Unbordered Issue 02 Launch: Rebuilding
Stories and art grappling with what it means to rebuild while the world we left shakes our foundations
The second issue of Unbordered is here!
Issue 02: Rebuilding is now live on our website in digital flipbook format, offering a more visual, intentional way to experience the magazine as a whole.
If you’d prefer to read more gradually, you can also subscribe here to receive weekly featured pieces from the issue, shared over the coming weeks as part of our newsletter.
From the Editor’s Desk
When we, the Unbordered team, chose the theme for this issue, “Rebuilding,” we were interested in what life looked like on the other side of immigration. We wanted to see if we could move past the many and varied reasons for leaving the U.S., which are becoming more and more obvious with every passing day, in order to focus, instead, on what life looks like once you land.
But as we’ve been putting together this issue over the last few months, we have also been watching the ICE raids from a distance. We’ve watched democracy, which the U.S. has long claimed to hold fortified, wane in defeat. We’ve watched the reputation of the United States slowly disintegrate abroad. And we have watched the ones we left back home fret about how to leave. And for those of us who have already left, we have struggled to figure out how to cope. We question how much we should be involved. How much should we focus on building new lives v. defending our old ones. How far do we extend our resources?
We’ve started to ask: is it possible to rebuild a life when you still have one foot firmly planted back home? How much good can we do? Do we owe our attention and our voices to the ones that either could not or would not leave? Can we celebrate the small victories as Veronica Zora Kirin does in her piece, “Period.”? Or do we mourn the people and obligations we left behind like in “The Guilt Trip Abroad” by Meredith Burns? Will we be able to hopefully conceive of futures where we can cry with wonder as our children gather in multicultural celebration, as in “The International Assembly” by Cecily Stone?
What we’ve realized is that there is really no such thing as an “after.” Immigration is not divided into before you leave and after you’ve started your “new life.” There is only time, distorted by change and trauma and promise. And you carry all of it with you when you leave. Your life is not new, only your experiences. “How do we assemble the face we wish to show the world?” asks an Anonymous Artist.
This issue reflects that tension. In it, Jessica Wilde longs for the familiar in the unknown in her poems, “Home Depot” and “Banana Bread.” “JFC” by Debra Guckenheimer reminds us of the complexity of leaving both the fight and the judgement behind, and in “There and Back Again,” Erik West studies his own family’s immigration history in order to make his decision to leave.

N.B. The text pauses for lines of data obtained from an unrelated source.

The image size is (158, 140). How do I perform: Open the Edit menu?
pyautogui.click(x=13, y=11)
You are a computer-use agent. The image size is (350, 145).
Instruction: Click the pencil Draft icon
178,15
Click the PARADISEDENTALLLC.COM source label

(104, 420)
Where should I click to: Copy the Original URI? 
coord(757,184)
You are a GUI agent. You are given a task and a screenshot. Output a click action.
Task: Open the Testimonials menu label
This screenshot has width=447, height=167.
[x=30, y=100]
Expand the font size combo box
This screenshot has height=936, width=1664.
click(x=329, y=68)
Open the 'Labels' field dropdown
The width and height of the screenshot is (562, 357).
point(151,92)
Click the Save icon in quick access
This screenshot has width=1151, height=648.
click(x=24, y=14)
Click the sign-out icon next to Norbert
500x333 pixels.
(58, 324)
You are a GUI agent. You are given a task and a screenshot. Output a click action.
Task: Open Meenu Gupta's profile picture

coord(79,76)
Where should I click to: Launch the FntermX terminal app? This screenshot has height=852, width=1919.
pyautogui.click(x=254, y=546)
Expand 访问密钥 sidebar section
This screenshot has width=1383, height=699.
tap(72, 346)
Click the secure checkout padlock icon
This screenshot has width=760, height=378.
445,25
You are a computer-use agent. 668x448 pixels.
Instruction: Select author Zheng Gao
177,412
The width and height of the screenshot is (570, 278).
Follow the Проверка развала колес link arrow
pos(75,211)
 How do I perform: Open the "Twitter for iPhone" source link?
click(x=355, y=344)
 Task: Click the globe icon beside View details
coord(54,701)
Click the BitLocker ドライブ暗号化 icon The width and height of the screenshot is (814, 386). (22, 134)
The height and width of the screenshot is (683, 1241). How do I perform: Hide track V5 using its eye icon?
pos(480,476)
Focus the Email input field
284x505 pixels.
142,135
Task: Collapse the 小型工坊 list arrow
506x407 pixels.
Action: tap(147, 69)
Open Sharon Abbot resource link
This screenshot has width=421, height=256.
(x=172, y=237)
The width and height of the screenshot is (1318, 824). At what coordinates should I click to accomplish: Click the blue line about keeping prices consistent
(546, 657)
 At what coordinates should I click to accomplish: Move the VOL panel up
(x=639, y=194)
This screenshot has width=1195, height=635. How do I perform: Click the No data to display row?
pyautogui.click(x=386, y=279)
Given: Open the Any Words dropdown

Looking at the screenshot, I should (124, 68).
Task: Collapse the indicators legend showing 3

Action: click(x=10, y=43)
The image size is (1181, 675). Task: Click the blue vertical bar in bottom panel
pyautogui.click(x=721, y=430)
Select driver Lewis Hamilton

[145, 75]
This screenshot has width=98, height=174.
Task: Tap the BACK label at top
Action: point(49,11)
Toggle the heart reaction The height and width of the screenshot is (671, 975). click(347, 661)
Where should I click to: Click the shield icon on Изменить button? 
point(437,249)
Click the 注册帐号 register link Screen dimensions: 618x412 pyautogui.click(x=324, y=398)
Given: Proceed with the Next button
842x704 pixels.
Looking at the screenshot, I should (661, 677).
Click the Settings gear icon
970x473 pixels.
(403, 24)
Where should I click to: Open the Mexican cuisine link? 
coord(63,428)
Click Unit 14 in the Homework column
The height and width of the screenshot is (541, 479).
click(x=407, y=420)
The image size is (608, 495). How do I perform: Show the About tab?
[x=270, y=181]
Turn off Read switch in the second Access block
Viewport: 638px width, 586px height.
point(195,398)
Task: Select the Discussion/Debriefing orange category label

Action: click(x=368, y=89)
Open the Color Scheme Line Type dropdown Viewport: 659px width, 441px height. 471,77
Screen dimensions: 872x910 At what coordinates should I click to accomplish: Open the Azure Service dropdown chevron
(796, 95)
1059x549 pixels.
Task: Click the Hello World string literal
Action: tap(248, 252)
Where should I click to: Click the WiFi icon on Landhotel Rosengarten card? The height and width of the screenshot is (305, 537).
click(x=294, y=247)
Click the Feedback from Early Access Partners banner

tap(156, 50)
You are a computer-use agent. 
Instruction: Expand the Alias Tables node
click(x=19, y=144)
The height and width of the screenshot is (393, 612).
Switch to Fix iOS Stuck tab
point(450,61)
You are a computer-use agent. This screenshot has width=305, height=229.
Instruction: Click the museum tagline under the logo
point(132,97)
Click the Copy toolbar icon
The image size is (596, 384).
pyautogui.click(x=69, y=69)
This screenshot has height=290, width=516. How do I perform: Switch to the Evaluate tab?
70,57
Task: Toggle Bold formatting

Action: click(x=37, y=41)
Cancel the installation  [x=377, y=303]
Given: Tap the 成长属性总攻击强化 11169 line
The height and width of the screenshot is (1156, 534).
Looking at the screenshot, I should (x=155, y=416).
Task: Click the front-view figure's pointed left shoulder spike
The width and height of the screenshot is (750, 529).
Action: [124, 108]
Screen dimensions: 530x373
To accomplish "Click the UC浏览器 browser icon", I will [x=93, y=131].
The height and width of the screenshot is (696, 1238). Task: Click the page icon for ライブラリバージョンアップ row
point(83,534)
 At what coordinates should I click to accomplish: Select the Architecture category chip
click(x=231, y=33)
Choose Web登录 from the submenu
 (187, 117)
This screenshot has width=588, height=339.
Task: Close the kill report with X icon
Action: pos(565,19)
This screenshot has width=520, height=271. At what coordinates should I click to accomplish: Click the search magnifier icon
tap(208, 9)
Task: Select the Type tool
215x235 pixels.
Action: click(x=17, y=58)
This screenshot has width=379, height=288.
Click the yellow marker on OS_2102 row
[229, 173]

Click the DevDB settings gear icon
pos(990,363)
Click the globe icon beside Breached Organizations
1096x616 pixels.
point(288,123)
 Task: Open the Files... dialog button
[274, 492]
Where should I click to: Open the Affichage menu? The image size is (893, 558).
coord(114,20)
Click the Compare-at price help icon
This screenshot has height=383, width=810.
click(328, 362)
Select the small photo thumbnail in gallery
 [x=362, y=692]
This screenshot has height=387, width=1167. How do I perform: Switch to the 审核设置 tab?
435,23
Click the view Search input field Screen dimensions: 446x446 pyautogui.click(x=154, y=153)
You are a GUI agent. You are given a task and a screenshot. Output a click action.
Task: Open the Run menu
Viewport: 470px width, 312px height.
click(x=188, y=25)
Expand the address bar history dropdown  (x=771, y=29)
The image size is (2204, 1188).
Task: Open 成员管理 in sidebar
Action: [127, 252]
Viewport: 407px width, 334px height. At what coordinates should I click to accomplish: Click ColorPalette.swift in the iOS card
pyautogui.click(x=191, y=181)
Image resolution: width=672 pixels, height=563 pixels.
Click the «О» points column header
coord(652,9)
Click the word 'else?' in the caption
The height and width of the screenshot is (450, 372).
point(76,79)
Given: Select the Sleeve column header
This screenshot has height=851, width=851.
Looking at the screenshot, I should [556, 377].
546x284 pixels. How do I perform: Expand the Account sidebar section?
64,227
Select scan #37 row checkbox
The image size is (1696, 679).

In “Is Immigration ‘Ruining’ Albania?” Megan Reeves wrestles with what it means to be from a colonizing culture while trying to craft a life of respectful coexistence. And we continue to ask: will our new neighbors accept us as immigrants in our time of need when people from the U.S. have been responsible for so many of their own upheavals?
So all these questions remain: How can we stretch and expand and learn without causing damage to the places that, despite our history, have welcomed us into their homes? How do we bridge the past and the present to form a connected life? Do we dig down deep here in the places of our migration? Do we begin to take the roots that are being burned and replant them into safe soil? Do we let ourselves grow and spread like an uncontained wildfire?
We carry our foundations with us. We cannot choose to rid ourselves of them, only where to set them down. We can choose where we would like to build. The materials might be a little different this time around, maybe not what we’re used to. But it is my hope for each of us that we can build something beautiful.
Amber Stewart is the founder of Unbordered as well as a queer essayist and poet. Originally from Nashville, she relocated in January 2024 to Montevideo, Uruguay, where she lives with her wife and their dog. Her current writing project, In the Garden, will be available later this year.



This question: How can we stretch and expand and learn without causing damage to the places that, despite our history, have welcomed us into their homes? This is my biggest concern for all of us. Do we enrich or contaminate those who are welcoming us? My prayer is we embrace and accept the community we choose. I feel you are doing that. I believe I would do the same I’m proud of your progress!!